Lars Trodson writes at the Block Island Times, “The island welcomed the crew of the Polynesian catamaran Hōkūle‘a [June 21] at a ceremony held at the Block Island Maritime Center in New Harbor. The crew was greeted with songs sung by the students from the Block Island School, as well as greetings and tribal gifts from Loren Spears, an educator and former Council Member of the Narragansett Tribe of Rhode Island. Capt. Kalepa Baybayan of the Hōkūle‘a also offered brief remarks.

“The Hōkūle‘a is traveling around the world to teach about ocean conservation. ‘We live on a blue planet,’said capt. Baybayan. ‘Without the blue there would be no green.’ …

“Block Island is the Hōkūle‘a’s  only stop in Rhode Island.”

From the Hōkūleʻa website: “Our Polynesian voyaging canoes, Hōkūleʻa and Hikianalia, are traveling over 60,000 nautical miles around the earth, bringing people around the world together to set a course for a sustainable future.

“We are sailing like our ancestors have for a thousand years—using wayfinding.
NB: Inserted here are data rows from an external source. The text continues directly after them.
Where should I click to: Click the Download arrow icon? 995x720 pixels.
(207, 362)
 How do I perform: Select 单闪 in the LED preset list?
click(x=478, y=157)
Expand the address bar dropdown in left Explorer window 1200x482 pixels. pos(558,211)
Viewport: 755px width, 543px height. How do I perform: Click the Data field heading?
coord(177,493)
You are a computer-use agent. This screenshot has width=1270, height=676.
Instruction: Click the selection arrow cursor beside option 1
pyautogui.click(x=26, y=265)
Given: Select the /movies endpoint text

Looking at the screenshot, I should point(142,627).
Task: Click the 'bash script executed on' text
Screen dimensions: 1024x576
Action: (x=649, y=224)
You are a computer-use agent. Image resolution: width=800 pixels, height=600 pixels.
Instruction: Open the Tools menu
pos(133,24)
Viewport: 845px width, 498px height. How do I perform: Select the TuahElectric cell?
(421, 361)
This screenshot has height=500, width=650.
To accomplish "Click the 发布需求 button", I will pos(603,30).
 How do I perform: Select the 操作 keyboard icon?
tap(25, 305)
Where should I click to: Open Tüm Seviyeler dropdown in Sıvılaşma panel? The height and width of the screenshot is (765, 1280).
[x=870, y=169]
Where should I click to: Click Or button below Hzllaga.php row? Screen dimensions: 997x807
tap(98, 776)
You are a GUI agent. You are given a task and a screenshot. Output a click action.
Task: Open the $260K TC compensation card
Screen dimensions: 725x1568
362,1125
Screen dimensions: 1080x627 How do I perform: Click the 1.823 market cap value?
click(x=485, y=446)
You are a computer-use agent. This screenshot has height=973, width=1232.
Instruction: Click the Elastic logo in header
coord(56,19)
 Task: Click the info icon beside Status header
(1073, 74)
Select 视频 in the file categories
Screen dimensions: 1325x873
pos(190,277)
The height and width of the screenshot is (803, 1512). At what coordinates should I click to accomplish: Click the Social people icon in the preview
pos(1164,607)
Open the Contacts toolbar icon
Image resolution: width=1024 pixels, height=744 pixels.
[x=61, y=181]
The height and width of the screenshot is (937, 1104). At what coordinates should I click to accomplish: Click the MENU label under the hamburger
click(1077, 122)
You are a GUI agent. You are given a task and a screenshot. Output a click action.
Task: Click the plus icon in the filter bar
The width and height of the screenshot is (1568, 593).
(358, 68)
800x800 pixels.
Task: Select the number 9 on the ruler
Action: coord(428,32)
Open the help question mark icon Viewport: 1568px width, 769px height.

On board, there is no compass, sextant, or cellphone, watch, or GPS for direction. In wayfinding, the sun, moon, and stars are a map that surrounds the navigators. When clouds and storms make it impossible to see that map, wave patterns, currents, and animal behavior give a navigator directional clues to find tiny islands in the vast ocean. …

“Everyone can be the navigator our earth needs. Every person on earth can help navigate us to a healthy future where our Island Earth is safe and thriving again. …

“We are asking kids, families, governments, communities, and businesses to share how they mālama honua—take care of our Island Earth.  Please visit our Mālama Honua map, and help us grow the movement by adding stories of hope that can inspire and educate us all. …

“Hōkūleʻa, our Star of Gladness, began as a dream of reviving the legacy of exploration, courage, and ingenuity that brought the first Polynesians to the archipelago of Hawaiʻi. The canoes that brought the first Hawaiians to their island home had disappeared from earth. Cultural extinction felt dangerously close to many Hawaiians when artist Herb Kane dreamed of rebuilding a double-hulled sailing canoe similar to the ones that his ancestors sailed.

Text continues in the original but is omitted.